TRAVELLING 5 -Talons Aiguilles (Pedro Almodovar, 1991), film de la libération

Talons Aiguilles n’est pas un thriller, il n’est pas une comédie, pas plus qu’il n’est un policier. Si le terme mélodrame est celui qui le rapproche le plus d’une qualification, sans pour autant être parfaitement juste, c’est peut-être parce que la confrontation des genres le rend si particulier. Cette tension permanente, voulue ou non, traduit la liberté de Almodovar d’expérimenter le renouveau. Il s’agit d’un tournant dans son cinéma, qui explore de plus en plus la complexité des relations humaines, dans l’amour comme dans le deuil.
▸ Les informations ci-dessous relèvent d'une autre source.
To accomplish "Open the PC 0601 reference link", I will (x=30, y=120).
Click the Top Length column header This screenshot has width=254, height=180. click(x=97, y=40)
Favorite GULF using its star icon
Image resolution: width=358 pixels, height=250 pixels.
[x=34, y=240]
La libération est avant tout celle de personnages qui évoluent autour du meurtre de Manuel (Féodor Atkine), mari de Rebeca (Victoria Abril) et ex-amant Becky (Marisa Paredes), mère de cette dernière. Ils s’émancipent d’une intrigue attendue comme devant être majeure, pour se concentrer sur la réelle terreur : celle de ne pas se comprendre. Le faux-crime passionnel de Rebecca n’est pas le cri désespéré d’une femme trompée, mais celui d’une fille qui tente de renouer avec son modèle : sa mère. Il s’agit d’une vengeance sur une absence trop longue, qui perdure malgré les retrouvailles.
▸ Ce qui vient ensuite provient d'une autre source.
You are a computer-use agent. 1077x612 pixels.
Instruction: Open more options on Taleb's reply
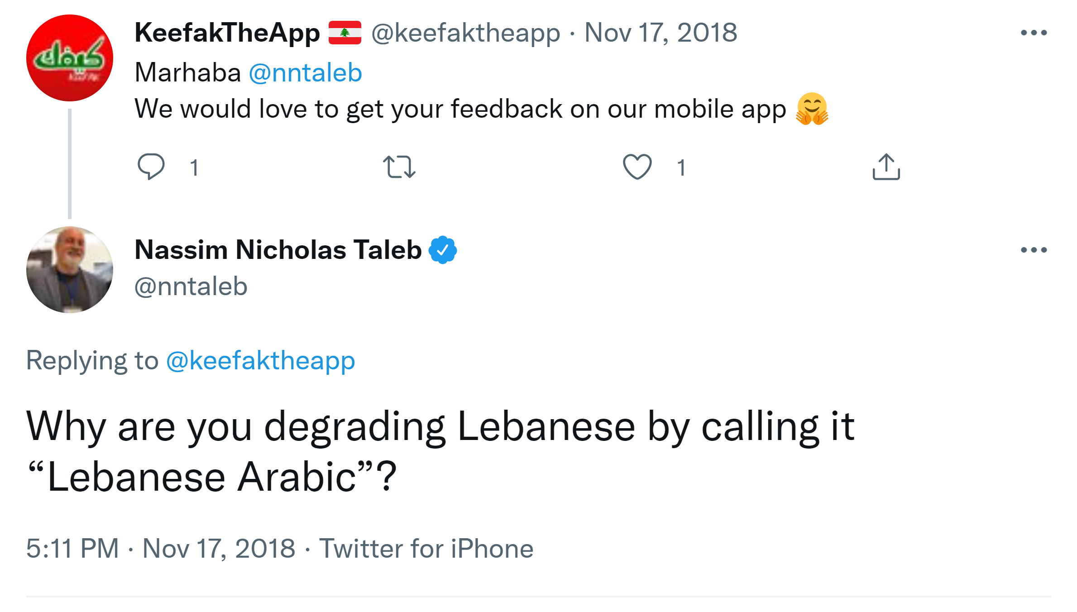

Ne le précipitant pas dans une noirceur fastidieuse, l’ambivalence des intrigues et des genres fait émerger des scènes hautes en couleur et en talons, donc. Le sourire au coin des lèvres du spectateur questionne le propos du film. S’il n’est pas une tragédie, peut-il malgré tout fonctionner autrement que dans l’humour?
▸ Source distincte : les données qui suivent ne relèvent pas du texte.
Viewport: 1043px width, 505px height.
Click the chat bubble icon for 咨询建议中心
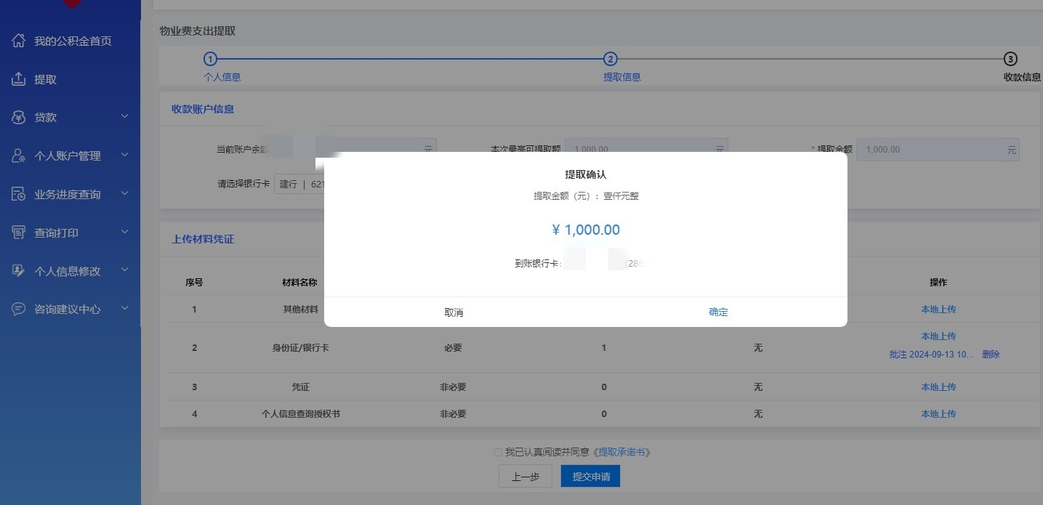(x=19, y=309)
Le film peint des tableaux hilarants, certes, mais également saisissants. Au-delà d’un simple hommage aux ambitions de la Movida, il exalte l’extravagance qui se cherche et la sexualité qui se trouve. La triple prestation de Miguel Bosé, qui incarne le travesti Letal, le juge Dominguez et l’ex-mari Hugo, fascine par la justesse du jeu.

La beauté de Talons Aiguilles, et du cinéma d’Almovodar en général, est celle-ci : rendre aux excentriques leur importance sans tourner au ridicule.

Talons Aiguilles fonctionne parce qu’il qu’il libère la création, libre alors de tout tenter.